_Data shown_:

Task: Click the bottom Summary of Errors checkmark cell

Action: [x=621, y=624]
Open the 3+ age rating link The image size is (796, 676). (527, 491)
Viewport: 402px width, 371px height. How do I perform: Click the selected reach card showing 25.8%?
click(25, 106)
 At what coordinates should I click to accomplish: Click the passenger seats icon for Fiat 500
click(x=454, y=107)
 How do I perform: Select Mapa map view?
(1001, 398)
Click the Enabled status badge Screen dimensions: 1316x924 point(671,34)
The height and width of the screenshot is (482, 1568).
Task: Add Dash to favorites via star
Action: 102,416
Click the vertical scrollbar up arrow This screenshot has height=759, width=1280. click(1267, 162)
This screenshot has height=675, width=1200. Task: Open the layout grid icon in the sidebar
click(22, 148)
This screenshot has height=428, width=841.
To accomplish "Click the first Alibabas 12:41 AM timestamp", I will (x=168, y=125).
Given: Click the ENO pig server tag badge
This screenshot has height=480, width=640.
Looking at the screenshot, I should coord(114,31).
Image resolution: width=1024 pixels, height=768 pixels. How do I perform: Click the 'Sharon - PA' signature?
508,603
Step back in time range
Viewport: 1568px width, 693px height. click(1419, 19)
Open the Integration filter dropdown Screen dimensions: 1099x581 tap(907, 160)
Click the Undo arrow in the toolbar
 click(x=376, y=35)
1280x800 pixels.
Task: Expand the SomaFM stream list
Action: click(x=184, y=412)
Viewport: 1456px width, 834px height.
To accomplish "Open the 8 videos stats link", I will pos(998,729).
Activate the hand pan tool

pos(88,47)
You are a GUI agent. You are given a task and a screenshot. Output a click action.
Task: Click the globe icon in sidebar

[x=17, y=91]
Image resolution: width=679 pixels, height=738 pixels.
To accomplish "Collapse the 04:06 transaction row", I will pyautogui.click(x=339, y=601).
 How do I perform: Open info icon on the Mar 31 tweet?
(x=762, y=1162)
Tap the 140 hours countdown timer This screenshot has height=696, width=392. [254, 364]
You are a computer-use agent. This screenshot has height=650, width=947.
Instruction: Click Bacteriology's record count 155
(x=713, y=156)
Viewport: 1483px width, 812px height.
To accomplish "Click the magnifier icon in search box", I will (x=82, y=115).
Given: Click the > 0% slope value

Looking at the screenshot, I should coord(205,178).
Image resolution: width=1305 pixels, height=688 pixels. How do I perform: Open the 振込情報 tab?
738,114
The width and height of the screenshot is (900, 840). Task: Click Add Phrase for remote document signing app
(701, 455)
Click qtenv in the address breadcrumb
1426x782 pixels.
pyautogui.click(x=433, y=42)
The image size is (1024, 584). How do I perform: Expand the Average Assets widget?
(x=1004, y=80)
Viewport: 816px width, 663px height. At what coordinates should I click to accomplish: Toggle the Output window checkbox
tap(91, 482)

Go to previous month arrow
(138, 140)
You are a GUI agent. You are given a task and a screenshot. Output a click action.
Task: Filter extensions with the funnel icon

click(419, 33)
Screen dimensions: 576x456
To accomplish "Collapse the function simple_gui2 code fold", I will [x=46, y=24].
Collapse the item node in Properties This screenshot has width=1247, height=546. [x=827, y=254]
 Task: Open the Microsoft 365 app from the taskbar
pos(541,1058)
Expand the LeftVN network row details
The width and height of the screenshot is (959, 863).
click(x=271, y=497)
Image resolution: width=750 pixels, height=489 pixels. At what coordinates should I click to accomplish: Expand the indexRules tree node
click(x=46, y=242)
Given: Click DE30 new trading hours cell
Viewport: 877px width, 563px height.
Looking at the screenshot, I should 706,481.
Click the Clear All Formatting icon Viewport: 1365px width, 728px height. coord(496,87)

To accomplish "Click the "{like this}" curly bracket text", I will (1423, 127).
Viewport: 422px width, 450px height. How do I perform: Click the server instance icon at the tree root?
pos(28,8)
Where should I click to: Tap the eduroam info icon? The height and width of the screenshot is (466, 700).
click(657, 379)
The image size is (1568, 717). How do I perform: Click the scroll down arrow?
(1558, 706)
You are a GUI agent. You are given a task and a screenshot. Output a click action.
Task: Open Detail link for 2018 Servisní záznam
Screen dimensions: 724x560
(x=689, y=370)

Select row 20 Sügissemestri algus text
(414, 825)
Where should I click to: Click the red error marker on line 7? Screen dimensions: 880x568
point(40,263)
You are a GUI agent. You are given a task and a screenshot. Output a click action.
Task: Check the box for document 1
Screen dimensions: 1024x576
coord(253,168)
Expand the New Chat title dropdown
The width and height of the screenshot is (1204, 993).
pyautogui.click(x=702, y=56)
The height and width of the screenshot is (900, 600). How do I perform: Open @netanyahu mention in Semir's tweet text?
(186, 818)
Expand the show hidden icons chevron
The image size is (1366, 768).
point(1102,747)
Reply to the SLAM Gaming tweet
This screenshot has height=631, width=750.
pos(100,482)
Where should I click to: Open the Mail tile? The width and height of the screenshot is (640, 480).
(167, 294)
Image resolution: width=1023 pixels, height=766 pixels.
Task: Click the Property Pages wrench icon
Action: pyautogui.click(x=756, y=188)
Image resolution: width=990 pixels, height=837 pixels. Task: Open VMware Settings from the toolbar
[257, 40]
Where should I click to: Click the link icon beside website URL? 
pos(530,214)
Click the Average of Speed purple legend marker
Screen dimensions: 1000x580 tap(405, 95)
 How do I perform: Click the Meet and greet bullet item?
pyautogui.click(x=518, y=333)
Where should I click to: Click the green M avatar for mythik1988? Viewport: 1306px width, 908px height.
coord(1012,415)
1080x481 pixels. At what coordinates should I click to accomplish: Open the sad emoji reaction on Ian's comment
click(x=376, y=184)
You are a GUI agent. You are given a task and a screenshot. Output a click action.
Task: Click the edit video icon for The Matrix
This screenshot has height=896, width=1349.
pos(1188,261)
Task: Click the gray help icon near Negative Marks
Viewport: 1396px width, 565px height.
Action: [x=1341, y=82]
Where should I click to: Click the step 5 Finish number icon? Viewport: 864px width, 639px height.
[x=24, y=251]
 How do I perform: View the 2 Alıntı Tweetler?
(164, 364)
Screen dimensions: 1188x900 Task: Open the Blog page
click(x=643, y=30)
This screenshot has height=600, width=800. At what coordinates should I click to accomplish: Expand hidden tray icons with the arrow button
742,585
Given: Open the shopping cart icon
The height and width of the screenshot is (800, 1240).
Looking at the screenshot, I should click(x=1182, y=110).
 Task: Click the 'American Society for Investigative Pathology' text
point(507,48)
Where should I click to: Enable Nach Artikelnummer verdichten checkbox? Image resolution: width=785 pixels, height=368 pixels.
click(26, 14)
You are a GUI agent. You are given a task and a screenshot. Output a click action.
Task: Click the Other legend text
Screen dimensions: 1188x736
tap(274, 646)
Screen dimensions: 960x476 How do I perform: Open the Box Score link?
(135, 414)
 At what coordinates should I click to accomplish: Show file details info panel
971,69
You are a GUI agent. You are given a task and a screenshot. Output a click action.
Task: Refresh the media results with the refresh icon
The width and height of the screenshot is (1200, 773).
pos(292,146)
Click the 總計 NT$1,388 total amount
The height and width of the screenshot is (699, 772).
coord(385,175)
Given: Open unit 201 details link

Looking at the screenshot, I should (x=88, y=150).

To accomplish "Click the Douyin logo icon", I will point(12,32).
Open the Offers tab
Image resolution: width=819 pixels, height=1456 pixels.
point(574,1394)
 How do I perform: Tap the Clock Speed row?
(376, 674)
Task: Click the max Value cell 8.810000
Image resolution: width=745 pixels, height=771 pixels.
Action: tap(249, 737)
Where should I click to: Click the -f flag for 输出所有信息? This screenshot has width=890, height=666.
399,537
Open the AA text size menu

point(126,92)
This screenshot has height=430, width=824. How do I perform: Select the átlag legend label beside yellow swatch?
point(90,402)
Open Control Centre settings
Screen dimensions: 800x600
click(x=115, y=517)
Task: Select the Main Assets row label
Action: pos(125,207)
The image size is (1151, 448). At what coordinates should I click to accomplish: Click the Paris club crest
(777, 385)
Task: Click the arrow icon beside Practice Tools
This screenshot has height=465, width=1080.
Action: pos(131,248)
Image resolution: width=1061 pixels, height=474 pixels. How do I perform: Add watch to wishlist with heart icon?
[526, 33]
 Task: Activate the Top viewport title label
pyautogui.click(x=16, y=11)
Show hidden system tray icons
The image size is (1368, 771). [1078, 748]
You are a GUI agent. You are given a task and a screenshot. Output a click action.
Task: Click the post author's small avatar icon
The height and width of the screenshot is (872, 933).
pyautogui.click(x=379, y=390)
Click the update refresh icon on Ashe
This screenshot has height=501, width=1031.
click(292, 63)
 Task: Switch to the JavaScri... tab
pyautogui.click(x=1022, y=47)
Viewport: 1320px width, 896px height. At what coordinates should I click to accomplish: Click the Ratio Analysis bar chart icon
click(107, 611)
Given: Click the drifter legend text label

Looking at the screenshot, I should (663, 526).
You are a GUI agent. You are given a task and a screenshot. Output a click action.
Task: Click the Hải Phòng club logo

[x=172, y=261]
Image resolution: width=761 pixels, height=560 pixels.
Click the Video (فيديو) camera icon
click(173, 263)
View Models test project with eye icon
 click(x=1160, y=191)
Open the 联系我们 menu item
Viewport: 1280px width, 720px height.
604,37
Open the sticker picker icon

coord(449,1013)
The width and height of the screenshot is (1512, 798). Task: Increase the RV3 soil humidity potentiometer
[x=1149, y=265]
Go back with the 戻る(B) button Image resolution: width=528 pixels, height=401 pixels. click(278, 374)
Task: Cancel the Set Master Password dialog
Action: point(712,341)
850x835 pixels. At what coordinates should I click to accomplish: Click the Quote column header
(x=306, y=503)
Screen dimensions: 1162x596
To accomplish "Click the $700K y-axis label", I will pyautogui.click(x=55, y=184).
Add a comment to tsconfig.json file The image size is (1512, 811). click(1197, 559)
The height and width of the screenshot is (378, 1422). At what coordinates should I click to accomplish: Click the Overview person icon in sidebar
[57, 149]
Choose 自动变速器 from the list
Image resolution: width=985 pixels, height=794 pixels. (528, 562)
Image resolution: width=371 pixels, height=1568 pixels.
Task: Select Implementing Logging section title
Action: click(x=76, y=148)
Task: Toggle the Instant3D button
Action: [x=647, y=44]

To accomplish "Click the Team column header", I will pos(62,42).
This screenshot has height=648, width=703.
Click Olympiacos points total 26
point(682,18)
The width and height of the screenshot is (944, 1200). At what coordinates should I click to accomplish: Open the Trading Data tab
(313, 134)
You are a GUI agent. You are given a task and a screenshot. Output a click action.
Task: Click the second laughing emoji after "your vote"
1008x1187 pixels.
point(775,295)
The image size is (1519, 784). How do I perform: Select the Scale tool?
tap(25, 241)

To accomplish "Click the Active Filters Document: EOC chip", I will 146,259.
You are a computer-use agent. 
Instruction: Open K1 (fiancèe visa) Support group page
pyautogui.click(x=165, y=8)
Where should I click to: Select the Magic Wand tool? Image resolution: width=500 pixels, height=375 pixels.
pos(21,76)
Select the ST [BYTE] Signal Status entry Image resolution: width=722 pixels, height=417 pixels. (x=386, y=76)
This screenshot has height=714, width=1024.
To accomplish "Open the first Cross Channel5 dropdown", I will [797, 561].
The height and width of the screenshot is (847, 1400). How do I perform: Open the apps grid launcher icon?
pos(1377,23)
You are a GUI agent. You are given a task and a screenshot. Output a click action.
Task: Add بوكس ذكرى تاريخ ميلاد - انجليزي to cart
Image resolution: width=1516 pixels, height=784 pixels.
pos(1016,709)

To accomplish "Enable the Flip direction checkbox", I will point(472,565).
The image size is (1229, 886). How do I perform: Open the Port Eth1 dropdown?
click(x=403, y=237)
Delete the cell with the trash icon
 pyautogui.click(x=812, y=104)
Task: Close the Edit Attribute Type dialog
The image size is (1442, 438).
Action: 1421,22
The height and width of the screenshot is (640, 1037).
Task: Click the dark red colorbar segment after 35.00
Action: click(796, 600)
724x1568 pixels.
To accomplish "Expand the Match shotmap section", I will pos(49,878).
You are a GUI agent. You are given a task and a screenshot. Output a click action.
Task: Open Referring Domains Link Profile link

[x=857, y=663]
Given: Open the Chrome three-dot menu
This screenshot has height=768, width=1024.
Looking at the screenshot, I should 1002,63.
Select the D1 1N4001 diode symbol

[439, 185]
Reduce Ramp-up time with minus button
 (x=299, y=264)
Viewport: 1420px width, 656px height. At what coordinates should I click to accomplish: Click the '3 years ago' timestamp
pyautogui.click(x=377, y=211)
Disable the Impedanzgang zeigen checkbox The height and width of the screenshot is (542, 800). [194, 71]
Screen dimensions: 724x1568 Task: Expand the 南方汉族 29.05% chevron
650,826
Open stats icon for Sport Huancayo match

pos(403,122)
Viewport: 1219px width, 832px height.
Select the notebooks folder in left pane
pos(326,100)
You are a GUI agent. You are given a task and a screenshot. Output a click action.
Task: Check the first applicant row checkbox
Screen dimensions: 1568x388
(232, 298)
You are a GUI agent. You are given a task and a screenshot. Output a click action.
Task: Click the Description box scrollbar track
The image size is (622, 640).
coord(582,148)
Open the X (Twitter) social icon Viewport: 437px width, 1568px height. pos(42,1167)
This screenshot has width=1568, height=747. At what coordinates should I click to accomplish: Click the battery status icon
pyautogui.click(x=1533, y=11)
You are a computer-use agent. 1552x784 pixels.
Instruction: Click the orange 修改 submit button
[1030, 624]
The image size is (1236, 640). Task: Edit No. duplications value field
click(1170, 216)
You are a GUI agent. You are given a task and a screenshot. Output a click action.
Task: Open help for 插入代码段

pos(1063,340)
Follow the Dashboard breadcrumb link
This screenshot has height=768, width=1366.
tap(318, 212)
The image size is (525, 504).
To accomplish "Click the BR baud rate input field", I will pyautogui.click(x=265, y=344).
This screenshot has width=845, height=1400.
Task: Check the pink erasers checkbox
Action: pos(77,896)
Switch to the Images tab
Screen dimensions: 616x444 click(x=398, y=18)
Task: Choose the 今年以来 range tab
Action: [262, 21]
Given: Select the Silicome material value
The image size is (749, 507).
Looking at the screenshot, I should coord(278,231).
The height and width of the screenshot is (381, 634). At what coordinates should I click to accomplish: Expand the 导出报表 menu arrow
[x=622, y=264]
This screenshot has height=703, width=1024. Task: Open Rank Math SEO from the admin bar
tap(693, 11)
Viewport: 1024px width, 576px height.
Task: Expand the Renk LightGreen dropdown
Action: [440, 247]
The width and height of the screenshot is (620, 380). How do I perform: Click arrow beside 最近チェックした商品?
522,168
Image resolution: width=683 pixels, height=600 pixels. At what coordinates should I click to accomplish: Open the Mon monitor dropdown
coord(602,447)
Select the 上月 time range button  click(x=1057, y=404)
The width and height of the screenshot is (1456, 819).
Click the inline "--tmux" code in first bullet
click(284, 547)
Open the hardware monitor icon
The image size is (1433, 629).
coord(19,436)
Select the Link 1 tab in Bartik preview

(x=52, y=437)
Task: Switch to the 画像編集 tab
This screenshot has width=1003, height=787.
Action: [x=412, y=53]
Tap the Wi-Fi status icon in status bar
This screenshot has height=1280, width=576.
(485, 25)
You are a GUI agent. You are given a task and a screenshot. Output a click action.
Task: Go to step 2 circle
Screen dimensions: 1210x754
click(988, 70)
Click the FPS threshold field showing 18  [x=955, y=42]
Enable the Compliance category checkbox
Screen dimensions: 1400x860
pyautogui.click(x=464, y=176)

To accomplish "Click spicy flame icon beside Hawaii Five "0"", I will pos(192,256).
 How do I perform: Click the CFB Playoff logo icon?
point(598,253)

_Exercise_: Now copy each line of the entries that mentions "hours".

_Answer for the task_:
Tap the 140 hours countdown timer This screenshot has height=696, width=392. [254, 364]
Given: Click DE30 new trading hours cell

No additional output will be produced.